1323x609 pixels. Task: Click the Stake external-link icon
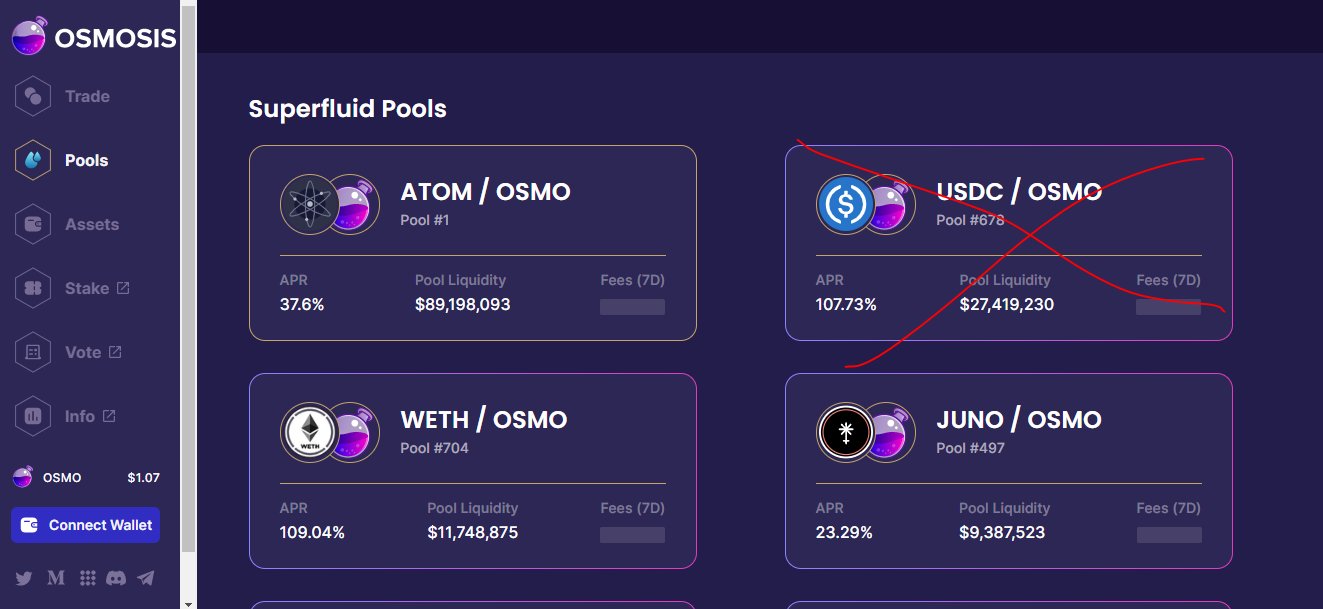pos(123,288)
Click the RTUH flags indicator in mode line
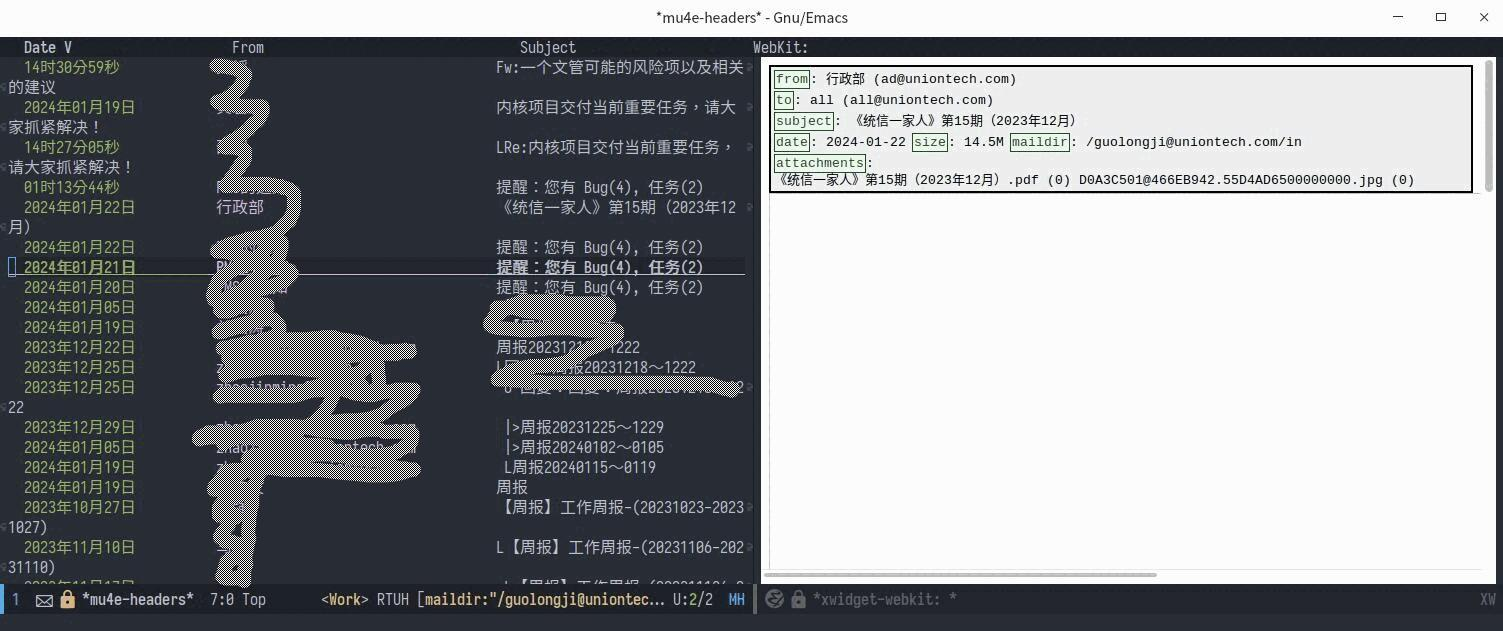 pyautogui.click(x=393, y=600)
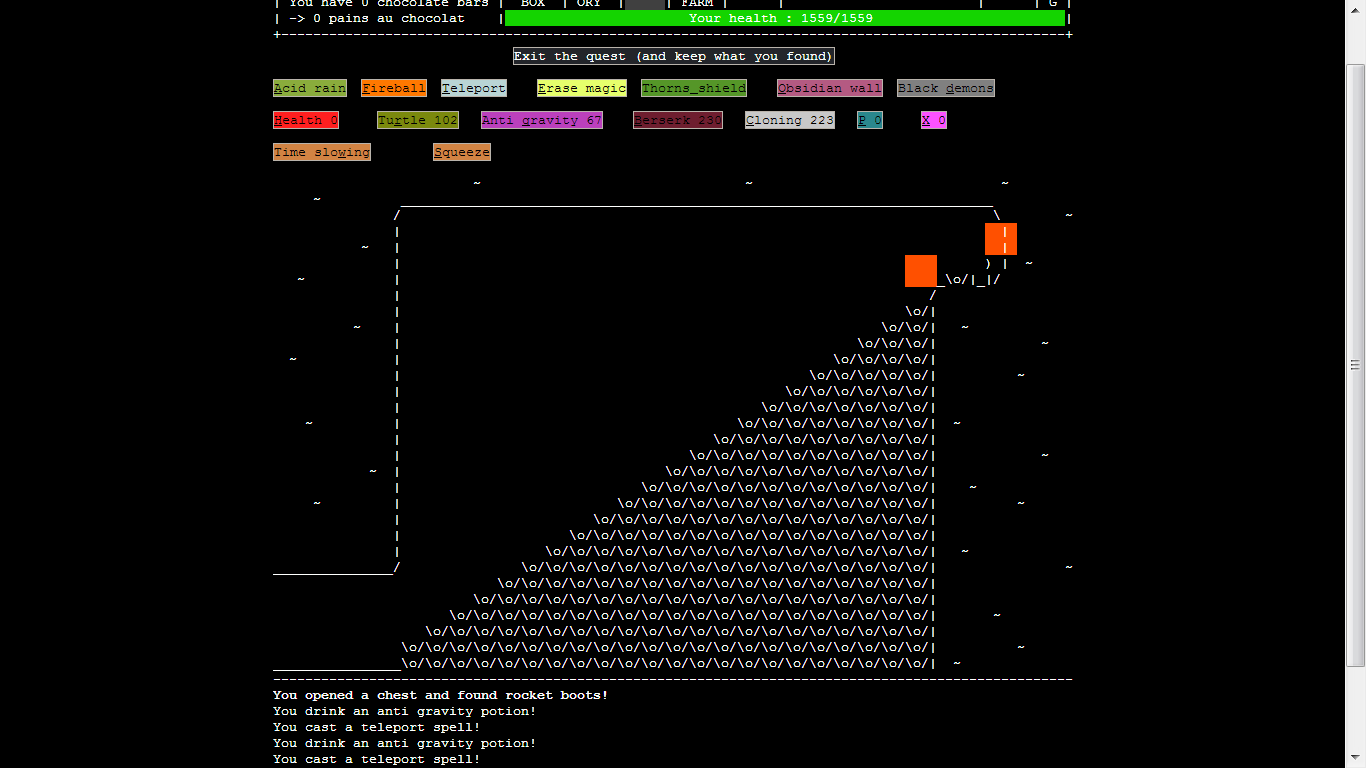Drink the Anti gravity 67 potion

tap(542, 120)
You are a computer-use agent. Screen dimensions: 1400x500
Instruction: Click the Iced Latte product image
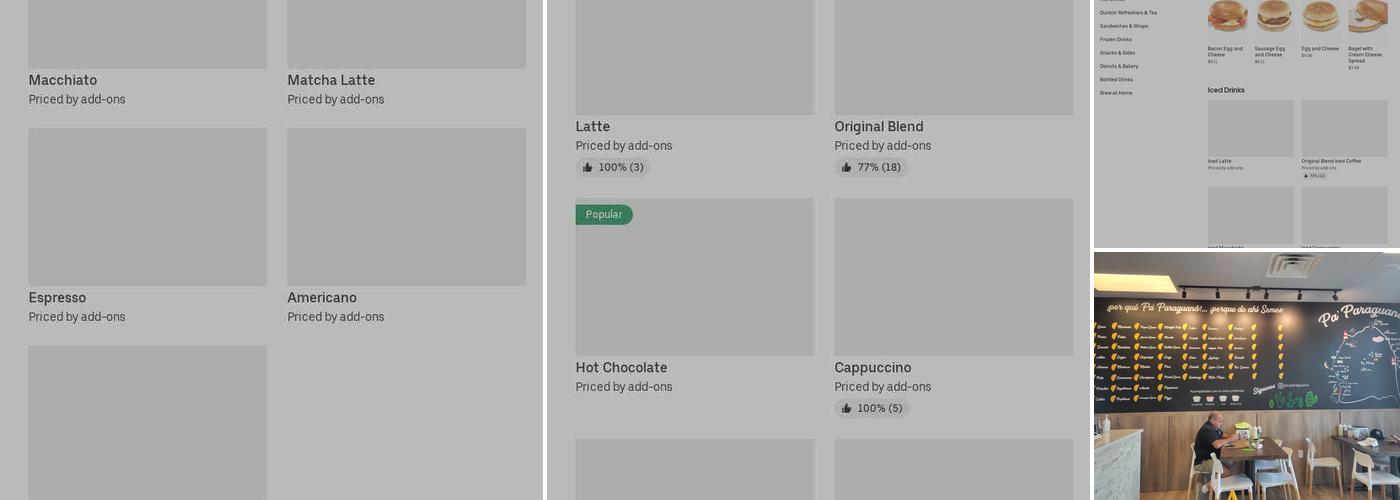(1250, 128)
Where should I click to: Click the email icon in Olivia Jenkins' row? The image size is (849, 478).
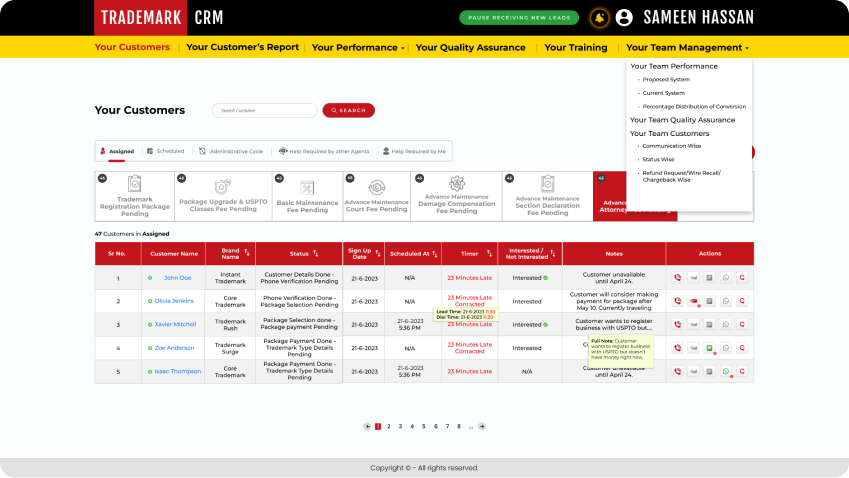(694, 301)
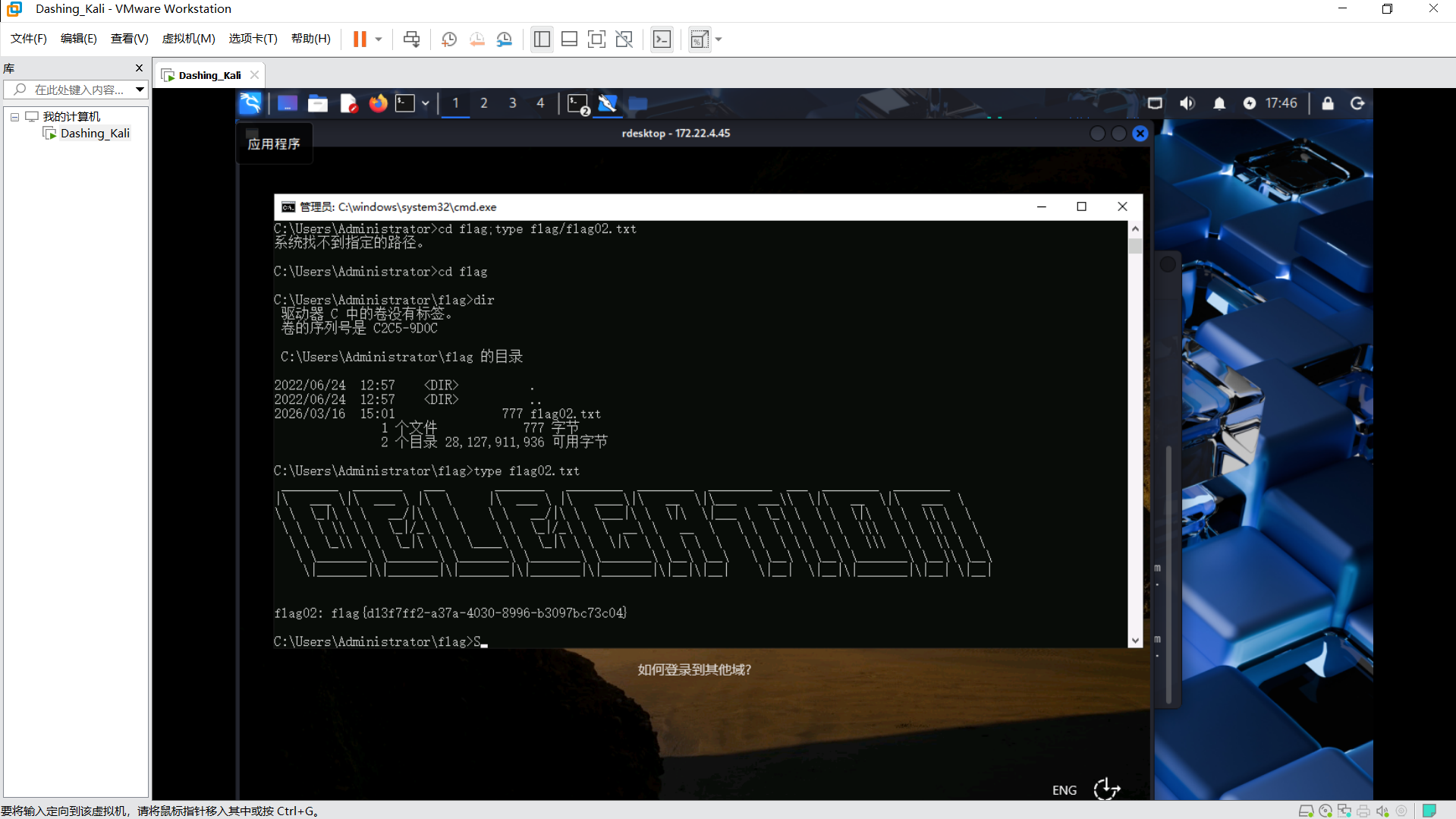
Task: Pause the virtual machine with the orange pause button
Action: pos(360,39)
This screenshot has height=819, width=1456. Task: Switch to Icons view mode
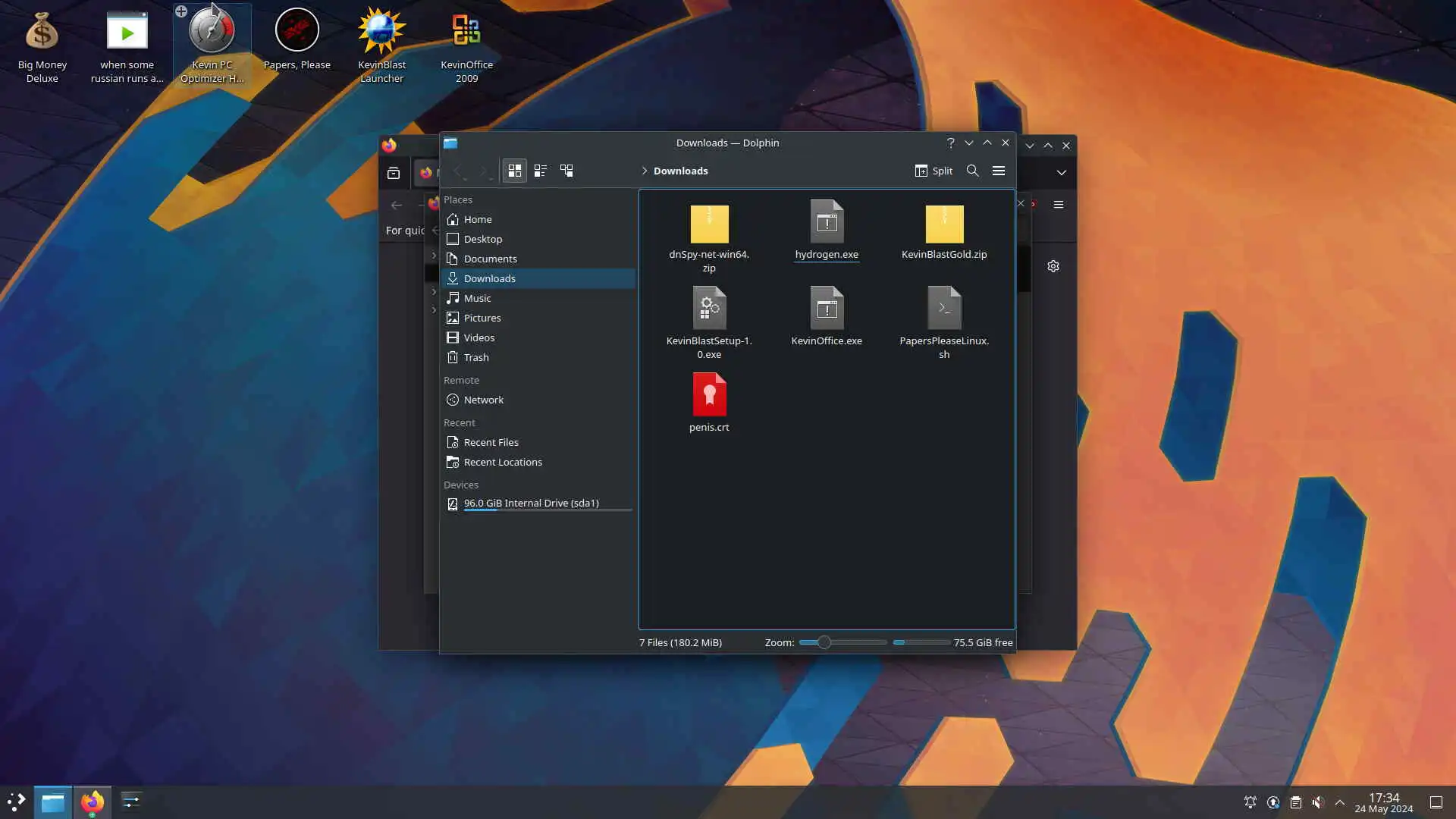pos(515,171)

[YOUR GOAL]
Rewrite the listing above with "Iced Latte" replaced by "Cappuccino" and everything else unchanged. Omit the pictures from your version.

[ANSWER TO THE EXERCISE]
1323x609 pixels. Task: Click the Stake external-link icon
pos(123,288)
Click the RTUH flags indicator in mode line
 pyautogui.click(x=393, y=600)
Drink the Anti gravity 67 potion

tap(542, 120)
You are a computer-use agent. Screen dimensions: 1400x500
Instruction: Click the Cappuccino product image
(1250, 128)
Where should I click to: Click the email icon in Olivia Jenkins' row? The image size is (849, 478).
(694, 301)
Task: Pause the virtual machine with the orange pause button
Action: pos(360,39)
This screenshot has height=819, width=1456. Task: Switch to Icons view mode
pos(515,171)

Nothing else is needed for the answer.